Advanced Shared Flows for Efficiency
For data that might be observed by multiple screens simultaneously (like a portfolio's total balance), we use a more advanced pattern to avoid redundant work. The cachedBalancesFlow
is a prime example.
This flow is designed to be created only once per portfolio ID and shared among all collectors. It uses a Mutex
to prevent race conditions during creation and employs shareIn
to convert the "cold" flow into a "hot" SharedFlow
.
- Smart Polling: It implements a polling loop that repeatedly fetches data from the backend until the data is marked as "actual," with an increasing delay between attempts.
- Resource Efficiency: The
shareIn
operator is configured withSharingStarted.WhileSubscribed(5000L)

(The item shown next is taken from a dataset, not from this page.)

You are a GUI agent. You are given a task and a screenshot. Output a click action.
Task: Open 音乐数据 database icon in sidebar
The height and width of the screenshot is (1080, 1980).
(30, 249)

, which means the polling stops 5 seconds after the last screen stops observing it, saving battery and network resources. Thereplay = 1
argument ensures new screens get the latest data immediately upon subscription.
This ensures that two different screens observing the same balance will always see the exact same, synchronized data while only maintaining a single upstream connection.
Combining Flows in the ViewModel
The true power of this reactive architecture is realized in the ViewModel
, where multiple streams can be combined into a single, cohesive state for the UI.
For example, to display a list of wallets, each with its own real-time balance, we can combine
multiple flows:
// In HomeViewModel
val balanceFlows = walletModels.map { wallet ->
getWalletTotalBalanceUseCase.execute(wallet.id)
}
// The 'combine' operator takes the latest value from each individual
// balance flow and merges them into a single list for the UI.
val combinedBalancesFlow = combine(balanceFlows) { latestBalances ->
// ... logic to map wallets and their balances to UI items ...
}
// Emit a placeholder list first for a better UX.
combinedBalancesFlow.onStart { emit(initialPlaceholderList) }
This pattern is incredibly powerful, allowing for a complex UI that is always up-to-date, with minimal and highly efficient data fetching.